I got to thinking about wines which would match my mood and the changing weather. I was pondering a medium bodied red wine, something heftier than summer’s light bodied crisp whites , but less intense than, say, a full bodied Cabernet Sauvignon.
My musings brought to mind my old friend Chianti, the fruity but dry red. Medium bodied reds don’t have as much tannin, the ingredient in red wine which causes the slight mouth drying cottony feel. I think that’s why it doesn’t intimidate white wine drinkers. It’s easy drinking and fun.
Chianti is made from a blend of several grapes including Sangiovese, one of the most produced grapes in Italy's Tuscany. I had my first Chianti in one of those family restaurants which served hefty servings of pasta made by a real little Italian grandmother. The food was cheap and the Chianti was the sum total of the wine list. And yes, it's where my buddies and I got the oh so orgininal idea (Not!) of putting candels in the empty straw wrapped Chianti bottles. (And I might add a romantic way to accessorize the cinder block bookshelves which decorated our beginner apartments.)
I still like that Chianti, but along my wine education journey, I discovered Chianti Classico, the other version of this wine, still fruity and easy, but with what wine experts call "structure" On the tongue the taste is a mix of herbs and dried cherries, and more rounded in flavor. Names to look for--Ruffino and Castello.

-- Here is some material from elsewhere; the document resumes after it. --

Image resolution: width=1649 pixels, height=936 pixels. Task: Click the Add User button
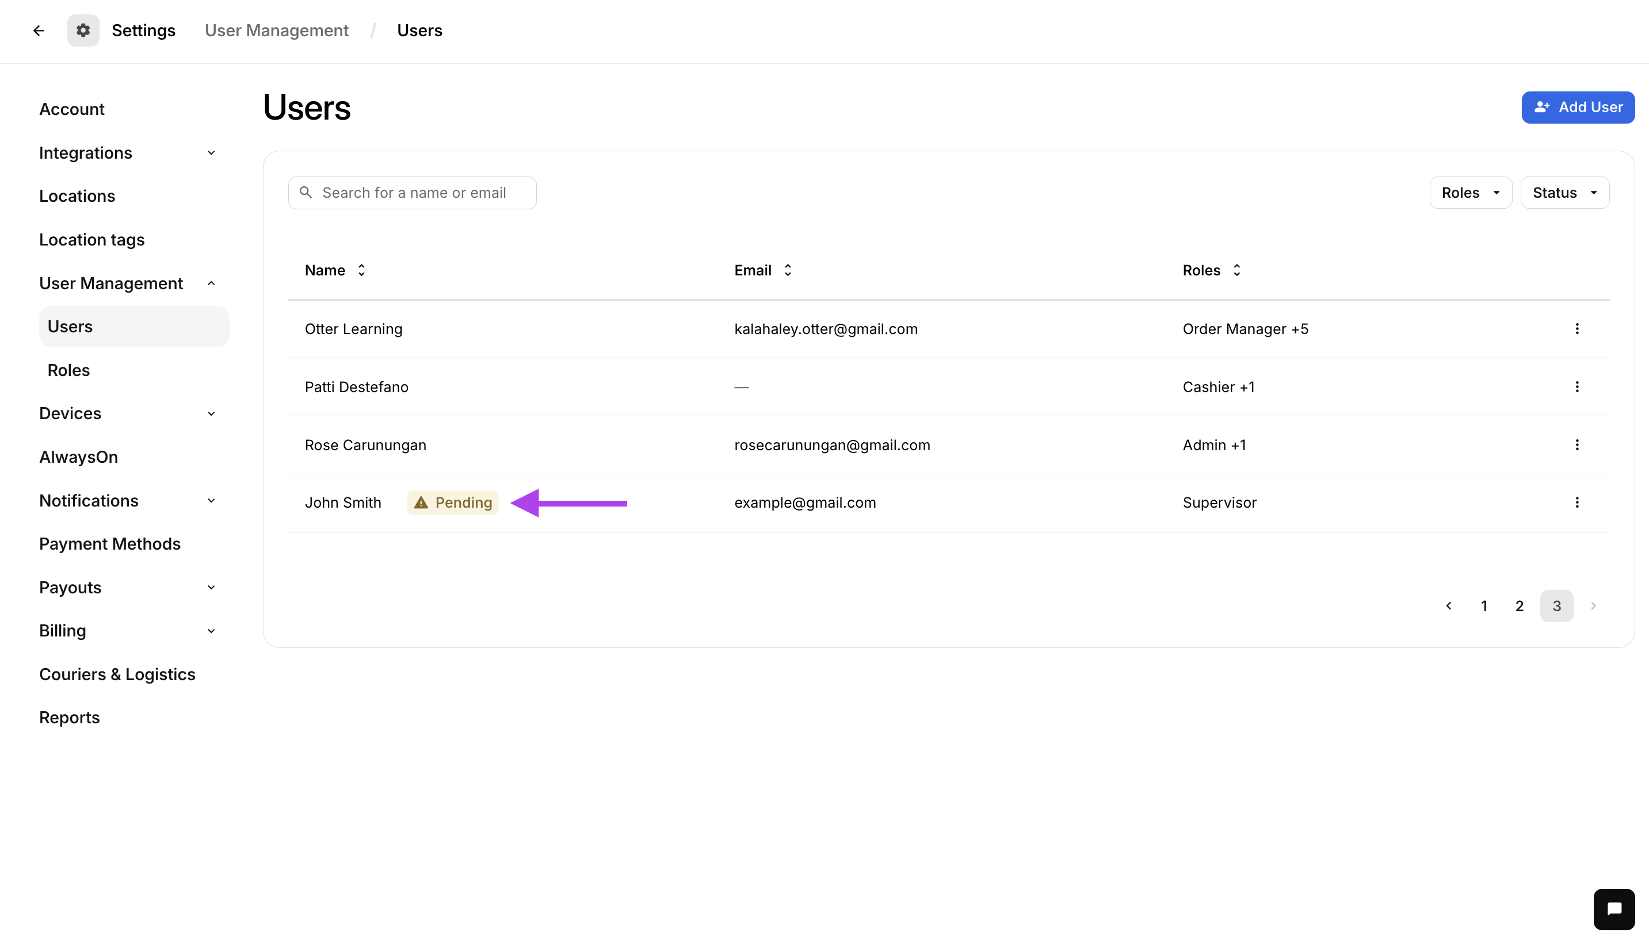coord(1577,107)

One more thing. Discovery News just reported the discovery of an 18th century Chianti based recipe apparently concocted by a pharmacy near Sienna,Italy. The ancient recipe describes an elixir of life made of honey, cherries, secret herbs, and the wine. No wonder Italians there lived long lives.
I know it’s a cliche to pair Chianti—even the upscale version-- with spaghetti but so what? I put on a little music to sip by , made the pasta, and splashed some in the meat sauce. Is there a more comforting comfort food?
Drinking Chianti on the last calendar day of summer----a flavorful way to take off the chill of the season.